Barto and Sutton, jointly and with others, developed many of the basic algorithmic approaches for RL. These include their foremost contribution, temporal difference learning, which made an important advance in solving reward prediction problems, as well as policy-gradient methods and the use of neural networks as a tool to represent learned functions. They also proposed agent designs that combined learning and planning, demonstrating the value of acquiring knowledge of the environment as a basis for planning.
Perhaps equally influential was their textbook, Reinforcement Learning: An Introduction (1998), which is still the standard reference in the field and has been cited over 75,000 times. It allowed thousands of researchers to understand and contribute to this emerging field and continues to inspire much significant research activity in computer science today.
Although Barto and Sutton’s algorithms were developed decades ago, major advances in the practical applications of RL came about in the past fifteen years by merging RL with deep learning algorithms (pioneered by 2018 Turing Awardees Bengio, Hinton, and LeCun). This led to the technique of deep reinforcement learning.
The most prominent example of RL was the victory by the AlphaGo computer program over the best human Go players in 2016 and 2017. Another major achievement recently has been the development of the chatbot ChatGPT. ChatGPT is a large language model (LLM) trained in two phases, the second of which employs a technique called reinforcement learning from human feedback (RLHF), to capture human expectations.
Rich Sutton: Ideas Matter
Rich Sutton has dedicated his career to understanding the mind, what he calls "one of the few great goods in the universe."
Learn more about his unique way of thinking, and the immense impact he's had on the science of AI.
Read now

RL has achieved success in many other areas as well. A high-profile research example is robot motor skill learning in the in-hand robotic manipulation and solution of a physical (Rubik’s Cube), which showed it possible to do all the reinforcement learning in simulation yet ultimately be successful in the significantly different real world.
Other areas include network congestion control, chip design, internet advertising, optimization, global supply chain optimization, improving the behavior and reasoning capabilities of chatbots, and even improving algorithms for one of the oldest problems in computer science, matrix multiplication.

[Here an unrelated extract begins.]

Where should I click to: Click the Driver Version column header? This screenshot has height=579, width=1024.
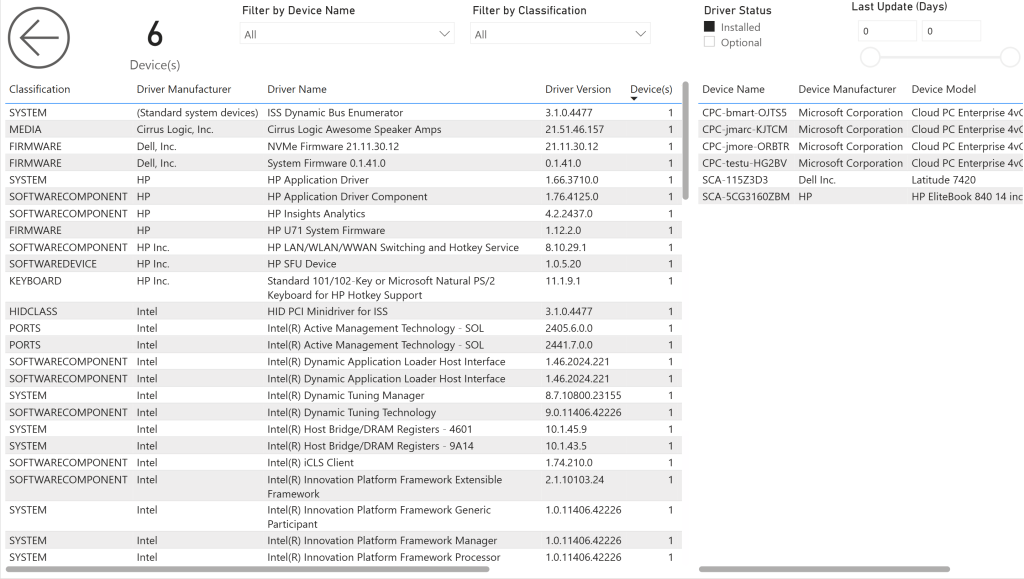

“Barto and Sutton’s work demonstrates the immense potential of applying a multidisciplinary approach to longstanding challenges in our field,” explains ACM President Yannis Ioannidis.
“Research areas ranging from cognitive science and psychology to neuroscience inspired the development of reinforcement learning, which has laid the foundations for some of the most important advances in AI and has given us greater insight into how the brain works. Barto and
Sutton’s work is not a stepping stone that we have now moved on from. Reinforcement learning continues to grow and offers great potential for further advances in computing and many other disciplines. It is fitting that we are honoring them with the most prestigious award in our field.”
“In a 1947 lecture, Alan Turing stated ‘What we want is a machine that can learn from experience,’” noted Jeff Dean, Senior Vice President, Google.
“Reinforcement learning, as pioneered by Barto and Sutton, directly answers Turing’s challenge. Their work has been a lynchpin of progress in AI over the last several decades. The tools they developed remain a central pillar of the AI boom and have rendered major advances, attracted legions of young researchers, and driven billions of dollars in investments. RL’s impact will continue well into the future. Google is proud to sponsor the ACM A.M. Turing Award and honor the individuals who have shaped the technologies that improve our lives.”